At 10:37 AM 4/17/02 -0400, you wrote:
Arthur, I sent this to you yesterday, but am not sure it went thru. Thus, re-sent.
Arthur,  Gretchen also reread the H-S paper which elicited a comment to her from me as follows:     
"Arthur also recently reread the Hershey-Schoemaker paper, and found the strength of the reflection effect to be not as great as he remembered it. I would remind you that in the recurring trauma of journal peer review of the monetary modeling paper, all the data re reflection effect was eliminated. We indeed have a treasure trove of reflection effect data in the monetary sphere that (now, in a backwards fashion) supplements the significant reflection effect published in our framing paper. So, if anyone thought it was important, the monetary reflection effect could be resurrected and published.
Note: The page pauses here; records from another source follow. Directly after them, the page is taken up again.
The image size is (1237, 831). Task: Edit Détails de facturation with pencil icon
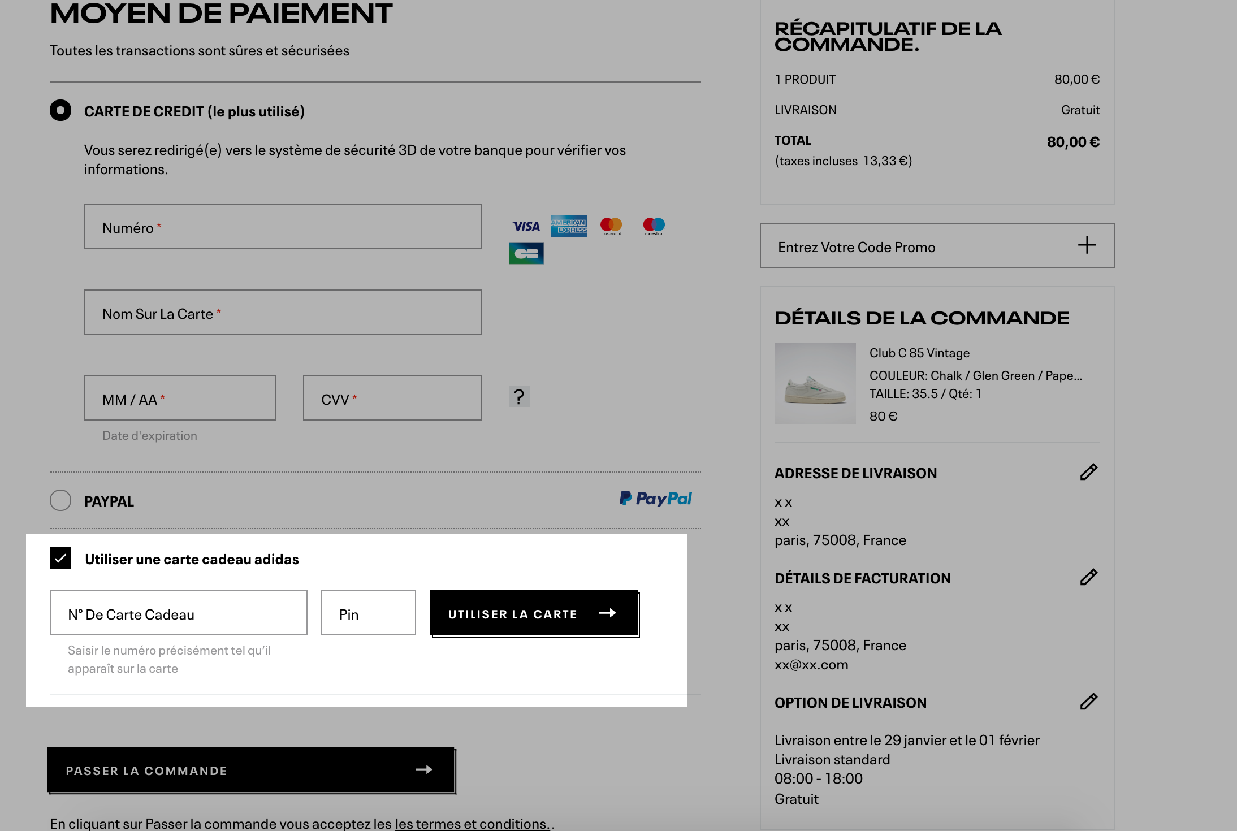pyautogui.click(x=1088, y=577)
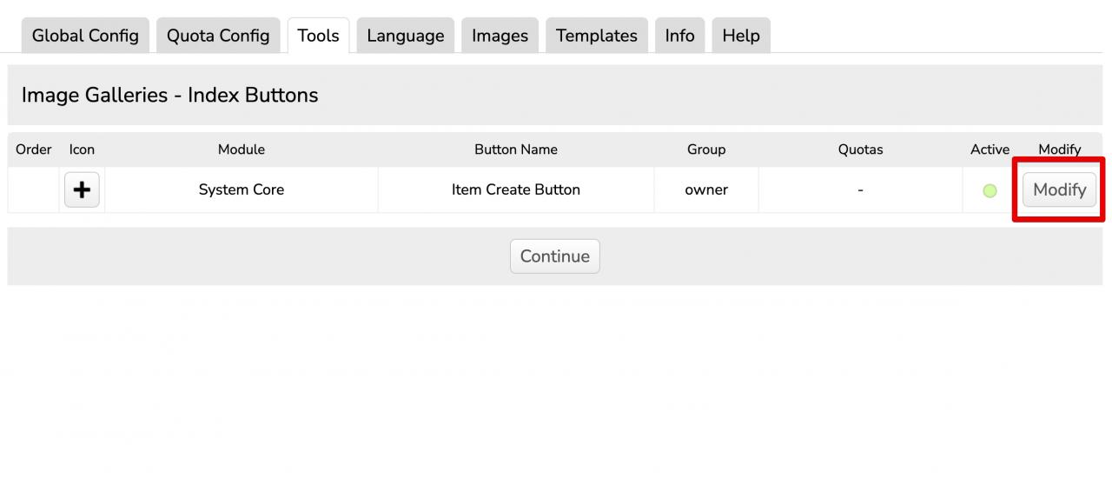Switch to the Templates tab
The image size is (1112, 499).
(x=596, y=36)
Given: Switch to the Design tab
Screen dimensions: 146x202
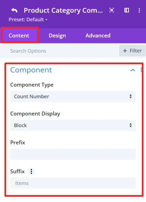Looking at the screenshot, I should [x=57, y=36].
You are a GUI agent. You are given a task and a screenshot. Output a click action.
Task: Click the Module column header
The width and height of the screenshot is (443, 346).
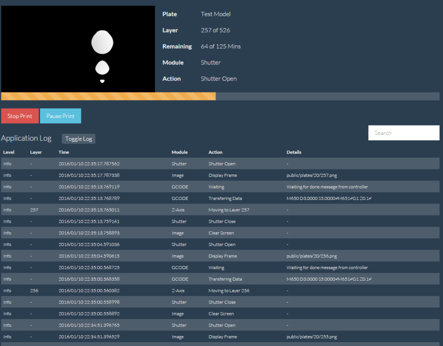click(180, 152)
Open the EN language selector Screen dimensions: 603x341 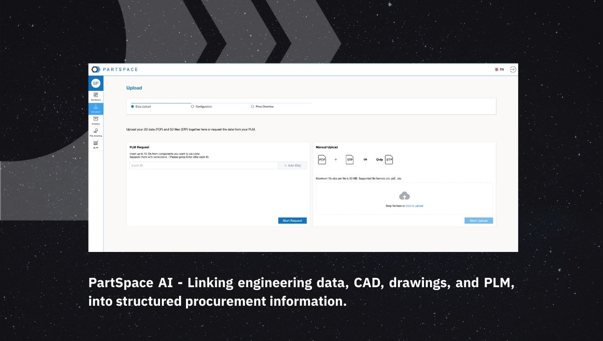point(499,69)
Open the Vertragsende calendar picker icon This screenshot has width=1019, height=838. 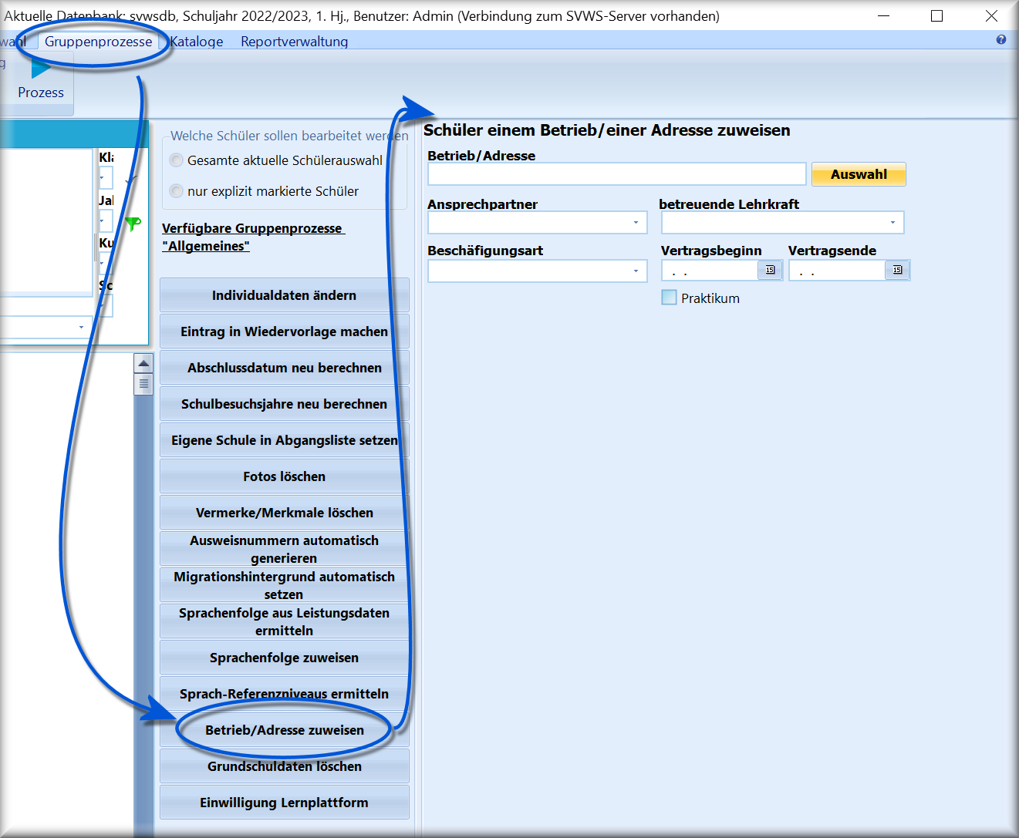(x=897, y=270)
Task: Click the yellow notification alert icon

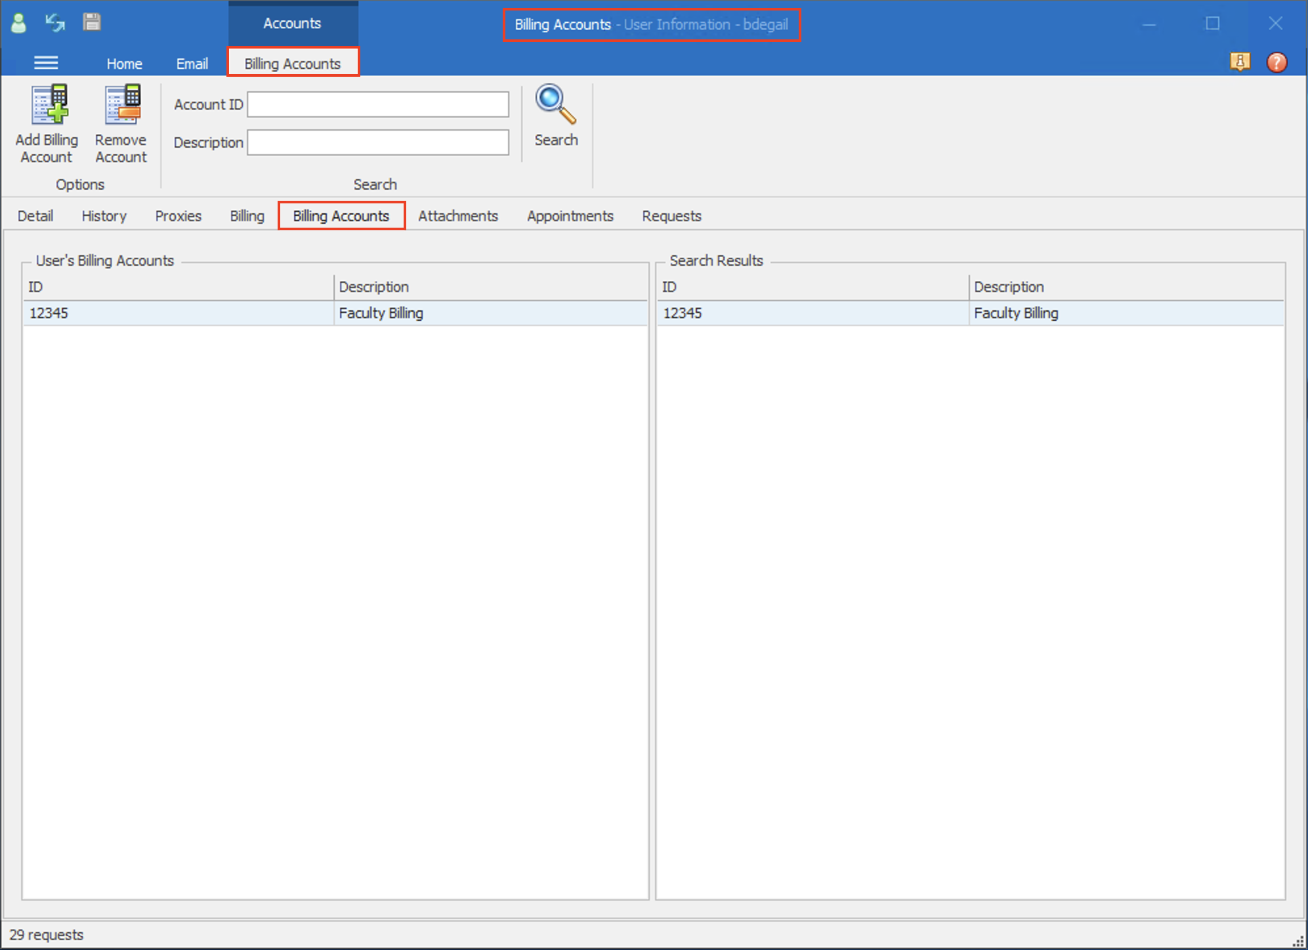Action: [1239, 62]
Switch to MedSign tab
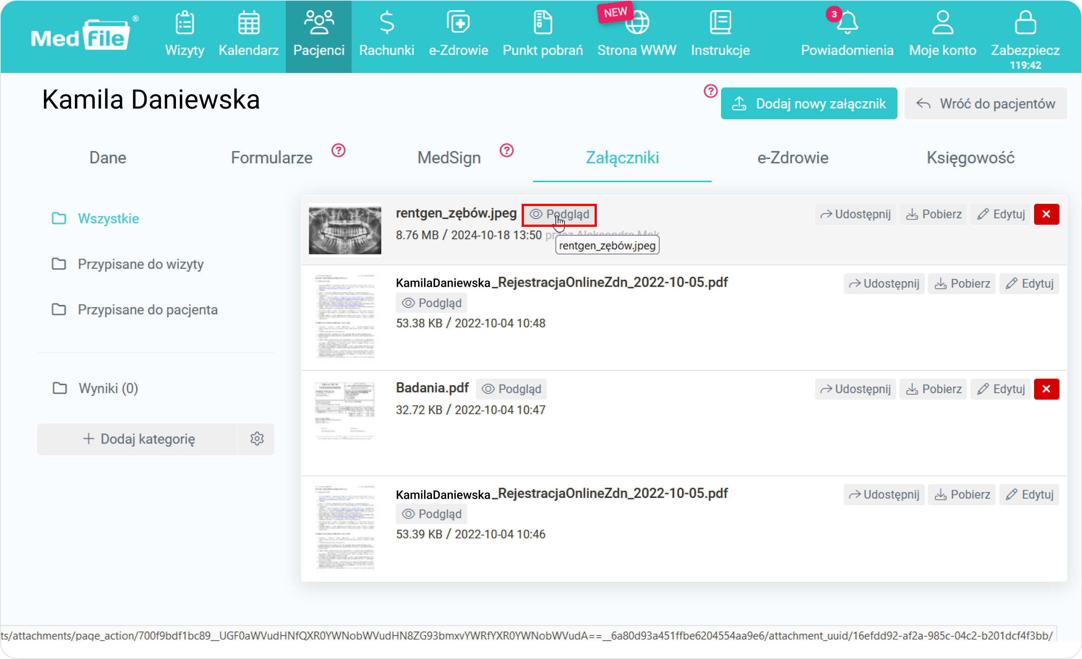Screen dimensions: 1082x659 click(x=448, y=158)
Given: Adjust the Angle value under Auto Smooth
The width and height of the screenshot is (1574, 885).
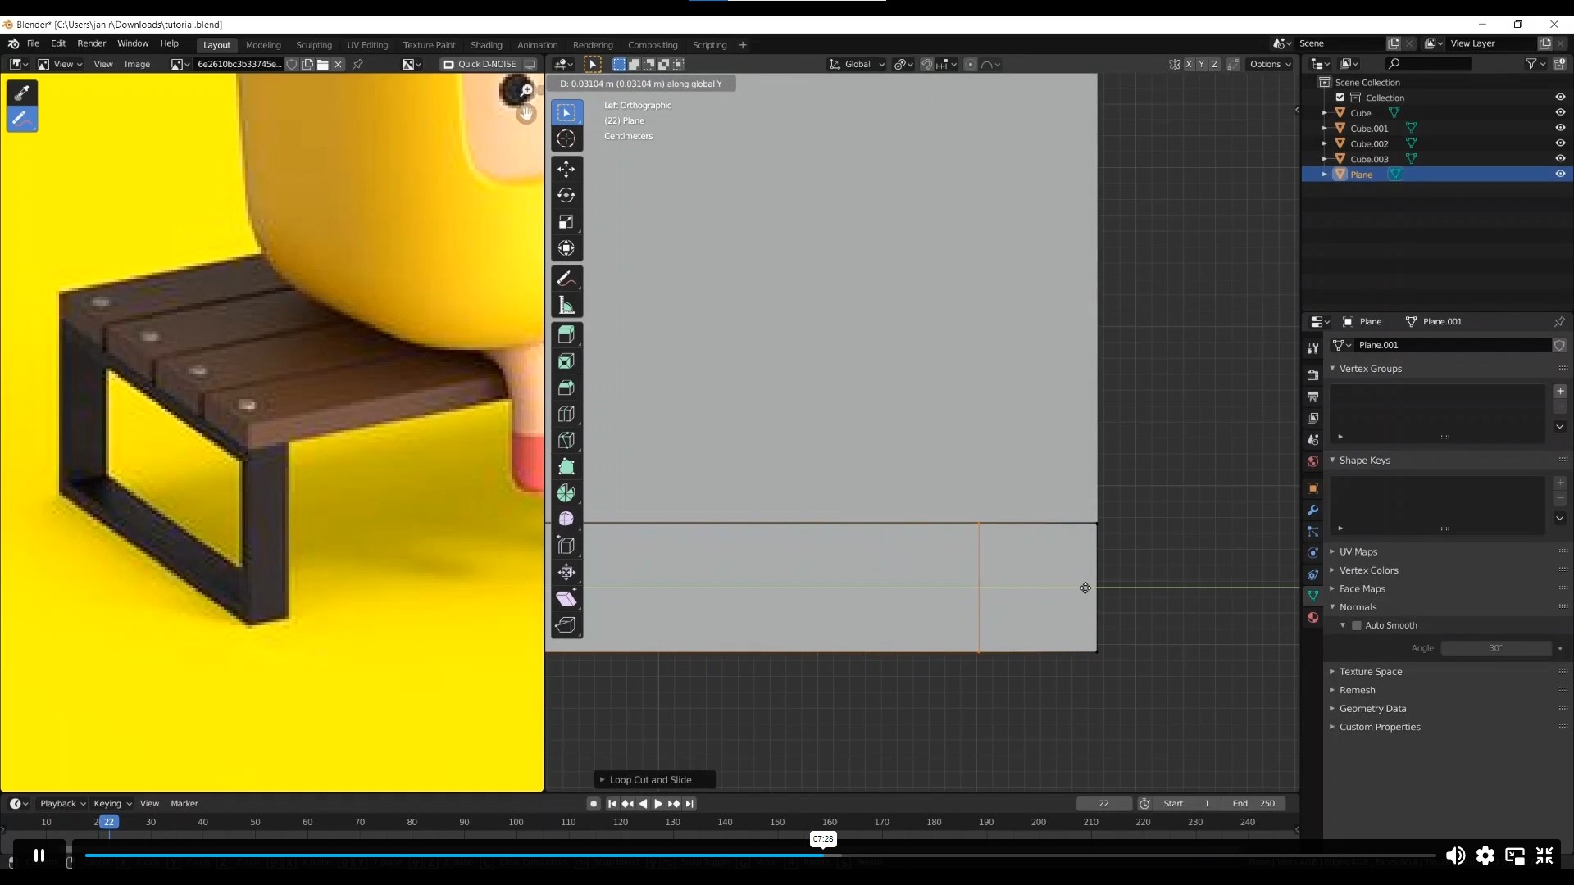Looking at the screenshot, I should (x=1495, y=647).
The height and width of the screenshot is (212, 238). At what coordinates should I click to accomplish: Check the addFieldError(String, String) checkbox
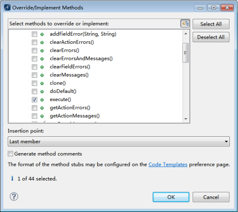(x=34, y=34)
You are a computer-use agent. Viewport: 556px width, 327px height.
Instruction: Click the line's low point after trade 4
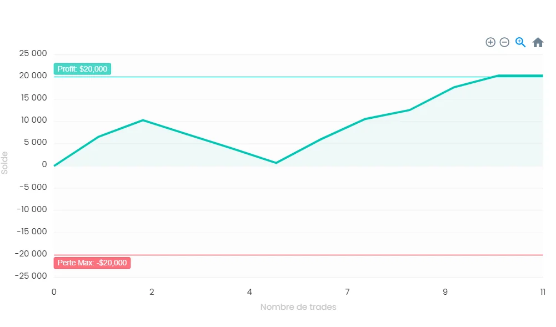tap(276, 163)
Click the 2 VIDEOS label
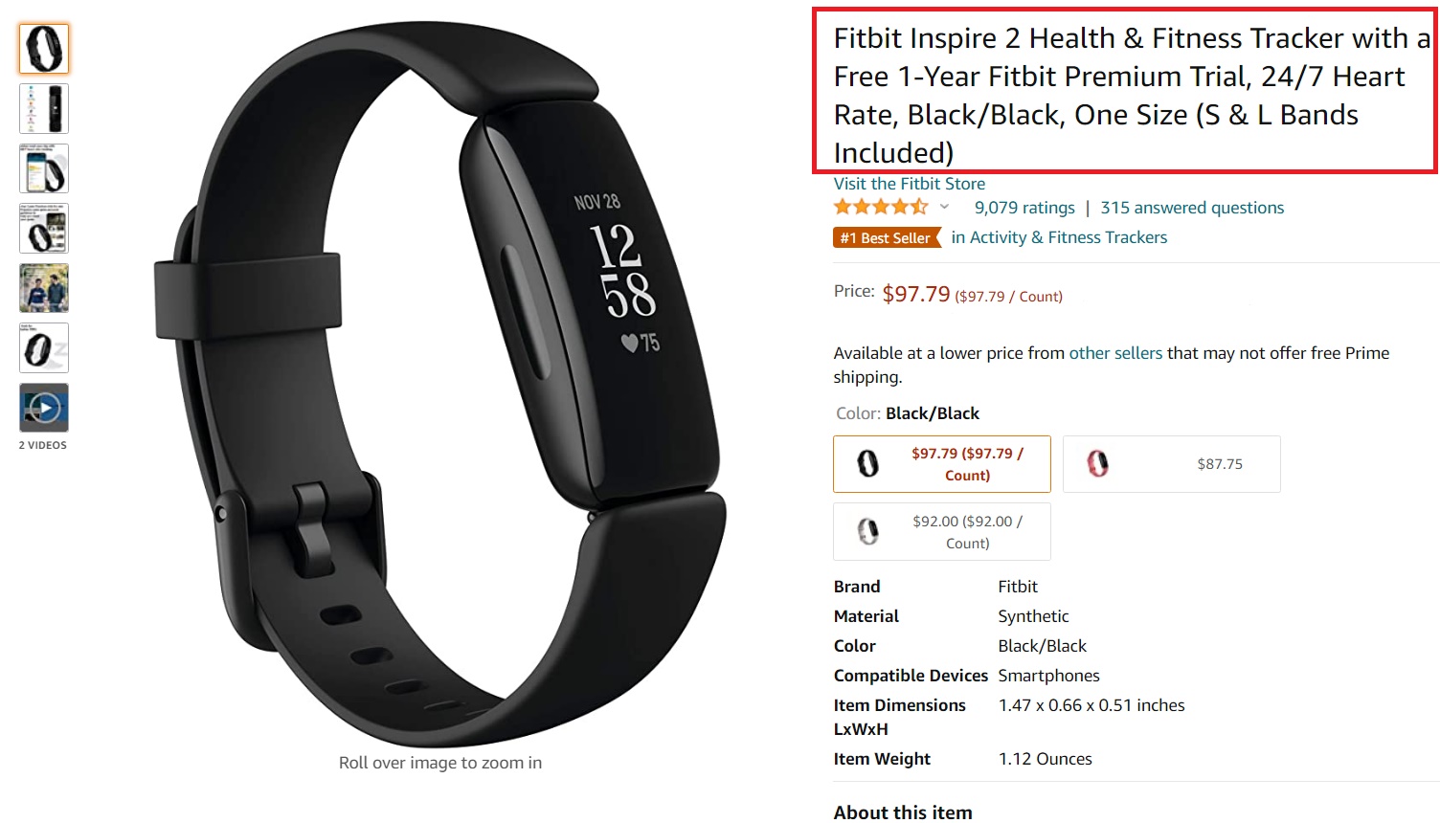Viewport: 1440px width, 823px height. point(43,445)
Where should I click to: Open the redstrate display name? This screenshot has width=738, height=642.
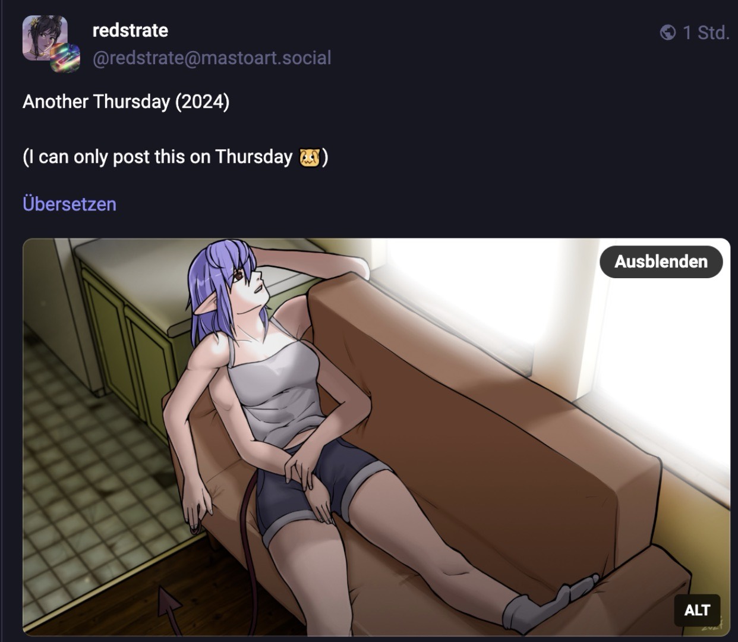(x=130, y=30)
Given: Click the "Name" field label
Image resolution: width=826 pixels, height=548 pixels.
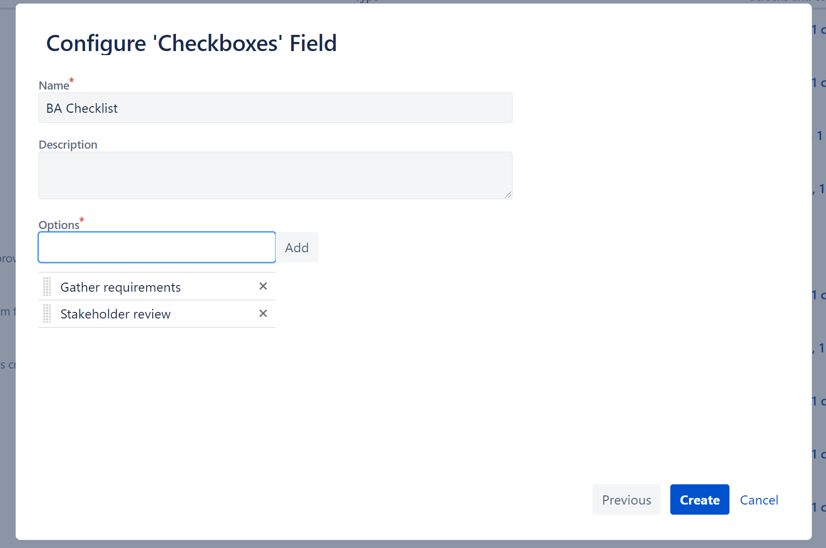Looking at the screenshot, I should pos(53,85).
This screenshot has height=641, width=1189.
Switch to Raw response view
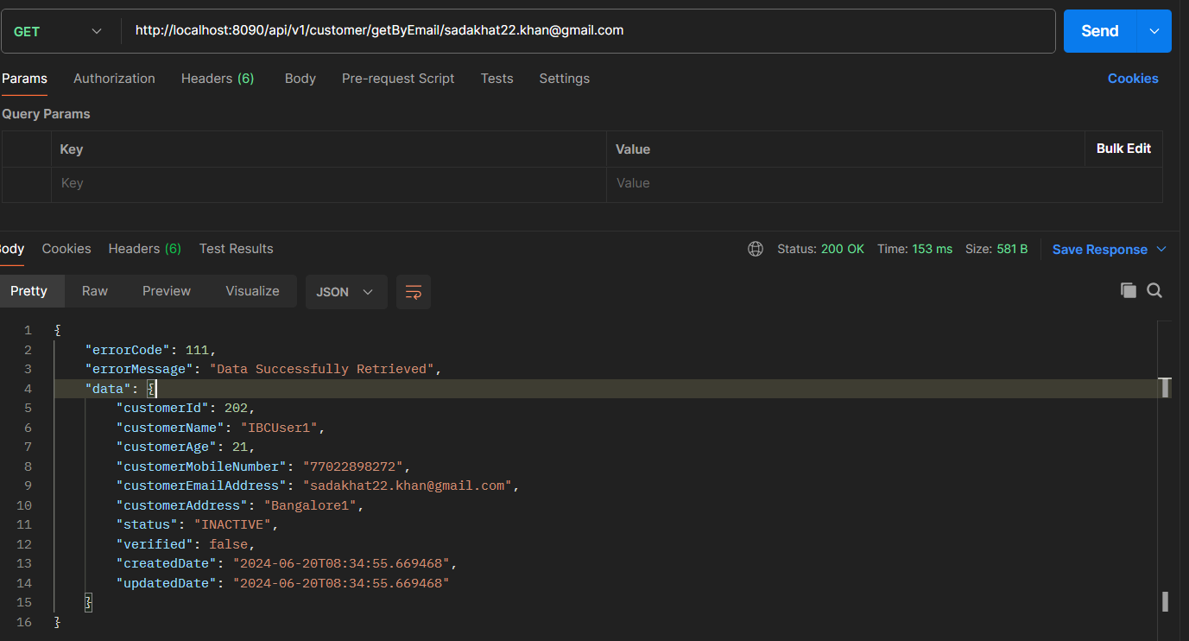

I say above "in a backwards fashion" because our interest always was to do "simple"  basic monetary problems first as a prelude to learning how then to apply findings to life expectancy problems."
       Considering your comment on the importance of H-S thoughts, would this idea seem attractive to you?    See you Saturday.   Lionel

Lionel,
I received this message but I do not think that Arthur did, so I am forwarding it to him.  He is in Boston frolicking with grandchildren but he will respond when he gets back and returns to serious endeavors.